Last week saw the launch of the newest SimCity game which had great reviews from the gaming media. The launch ended up being a complete and utter disaster. SimCity is designed with DRM requiring you to log in to the EA servers before you can play the game. You need to stay connected or you won't be able to save your game. The servers were completely overwhelmed. People couldn't connect, they couldn't find out how long it would be until they could connect, and even once they did connect they had problems playing. I heard about how you could lose connection to the server without knowing it. You'd play happily for hours but as soon as you tried to save the game you were screwed. EA has been scrambling to try to fix the problems. They've been adding more servers, they've been throwing free stuff at the masses. But the bottom line is they got most people's money on launch day and they're not giving it back so I have to believe the suits interested in the bottom line are content.

I've had discussions with a few people about it, and in each case I've been reiterating my stance that buying a new game right away is a trap. Video game companies, especially PC game companies, have seemingly given up on selling finished products. Even games that are reasonably fun at launch (once you get beyond any server issues) aren't done. Diablo III and Civilization V, for example, have both seen huge content/balance patches which made them significantly better games. The way I look at it I have plenty of games I want to play and not nearly enough time to play them all. So why should I spend time waiting for a server to let me in? Why should I play a game before they iterate it into a polished state?

Now, anyone who read yesterday's post will know that I went out and bought StarCraft II: Heart of the Swarm even before it launched. I've preinstalled it and I can't wait to get home and play it. This is seemingly at odds with what I just said. Part of this is going to be that I have no willpower/am a hypocrite I'm sure, but there is a bigger thing in play. My experience has been that Blizzard expansions launch in a polished state. World of Warcraft, as I understand, was a bit of a disaster at launch. Not nearly enough server capacity or copies of the game in stores. I started playing that game a few months later so I missed the problems. I have been there, at launch, for all of the subsequent expansions. The Burning Crusade, Wrath of the Lich King, Cataclysm, Mists of Pandaria. All of them have been fantastic. Not perfect, mind you, and MoP in particular had a brutally bad quest right at the start. But even that problematic quest only cost me what, 45 minutes of frustration? I spent longer than that trying to log into Ultima Online!
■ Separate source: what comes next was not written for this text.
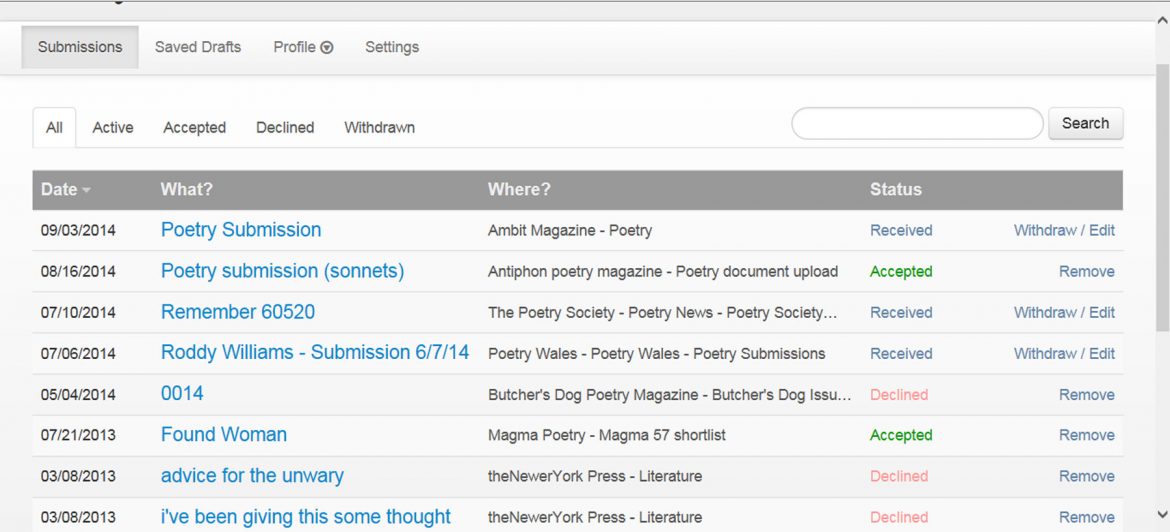Remove the Antiphon poetry magazine submission
Screen dimensions: 1170x532
[x=1086, y=271]
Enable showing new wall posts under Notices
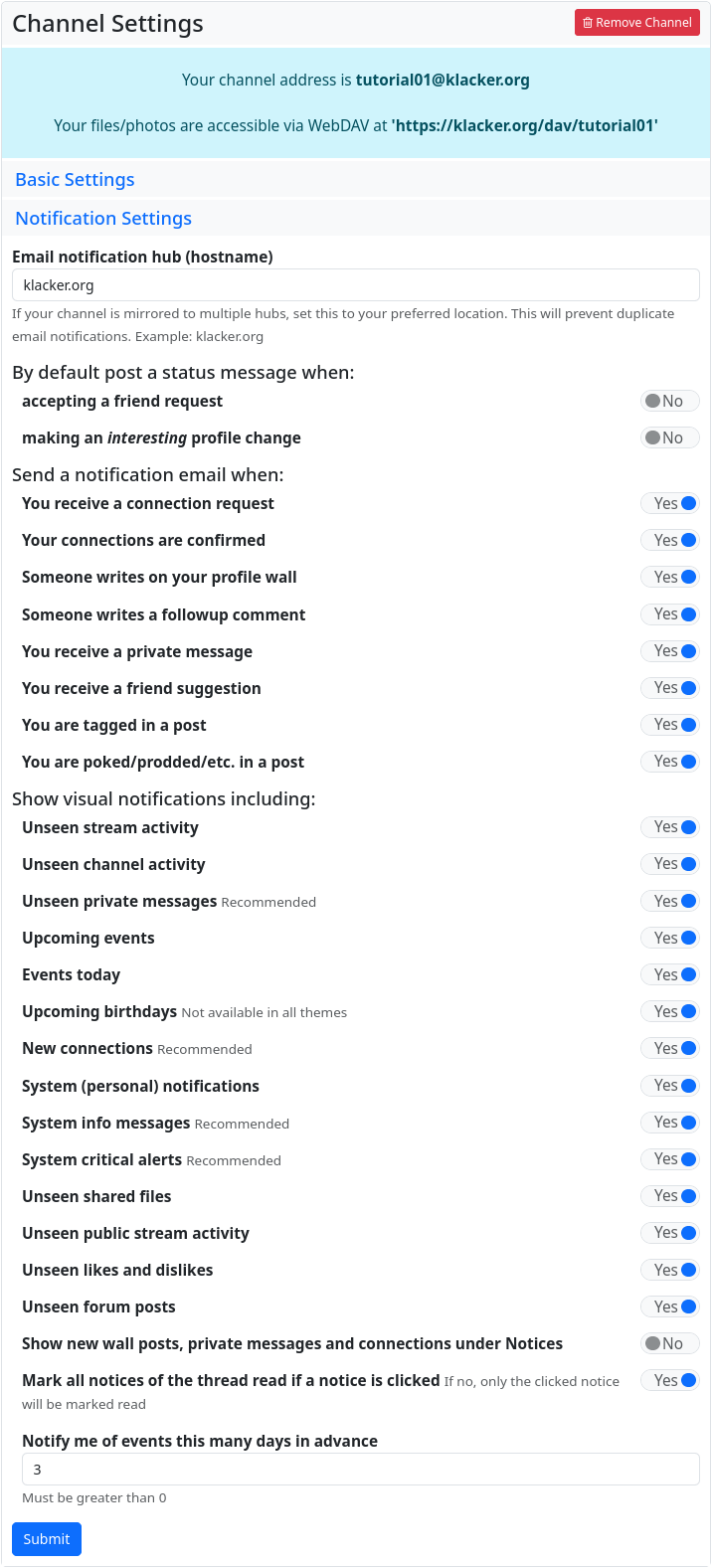Screen dimensions: 712x1568 (669, 1344)
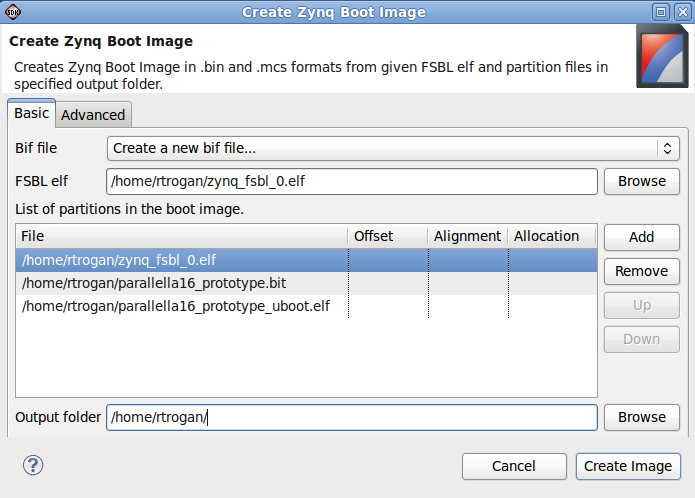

Why have all those expansions had solid launches? Well, part of it is going to be a willingness on Blizzard's part to wait until the expansion is actually done. But part of it is also going to be their ability to really test most of the new features. How? They launch them in pieces on the live servers in advance. How did we know the new talent trees were going to work in Cataclysm? They had everyone on the live servers using them for a month before they launched Cataclysm! There are also some people are also really committed to killing bosses first. So when they put them up for a 2 hour window on the test servers you know they're going to get tested by some really dedicated players who see that 2 hour window as potentially the key to a world or server first kill.
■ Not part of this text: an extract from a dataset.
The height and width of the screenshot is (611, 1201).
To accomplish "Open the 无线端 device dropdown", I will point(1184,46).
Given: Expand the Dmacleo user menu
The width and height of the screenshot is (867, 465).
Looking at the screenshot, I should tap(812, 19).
Which brings us to StarCraft II. It actually had, if memory serves, a super smooth launch itself. Why? A combination of the above coupled with an offline mode. Blizzard had every intention of making StarCraft II a huge thing in eSports, and part of that intention required them to launch a polished game. Not just polished in the sense that you could play the game without crashing. No, they needed it to be polished in the sense that every race, every unit, was balanced. The game wouldn't have taken off as an eSport if the Zerg won every game with a zergling rush and they knew it. So they were more than willing to iterate in testing until they got it to a good state. They ran big tournaments on the test servers. There was a lot of prize money up for grabs for people who got good in the beta. This meant they got a lot of dedicated testers who were willing to find balance issues and abuse them for cash. On top of it all, the one thing you couldn't test in the beta, the single player campaign, didn't require a permanent online connection. You couldn't get achievements if you played offline, but you could totally play your single player game without an internet connection if you wanted. So even if their servers had gone down during the launch a lot of the players would be able to play just fine.

So, yes, I am pretty much done with buying new games at launch. I may well pick up the new SimCity in a couple months if things smooth out, but maybe I just won't feel like adding it to my huge list of things I want to play. But I had faith in Heart of the Swarm being a good game at launch, and one I do really want on my list of things to play. So I got it right away. I didn't take the day off work to play it, but a quick internet search makes me think I could have done that without worries. I searched for a variety of crash related terms for Heart of the Swarm and didn't find a single complaint from anyone. Contrast that with the deluge when searching for SimCity crashes!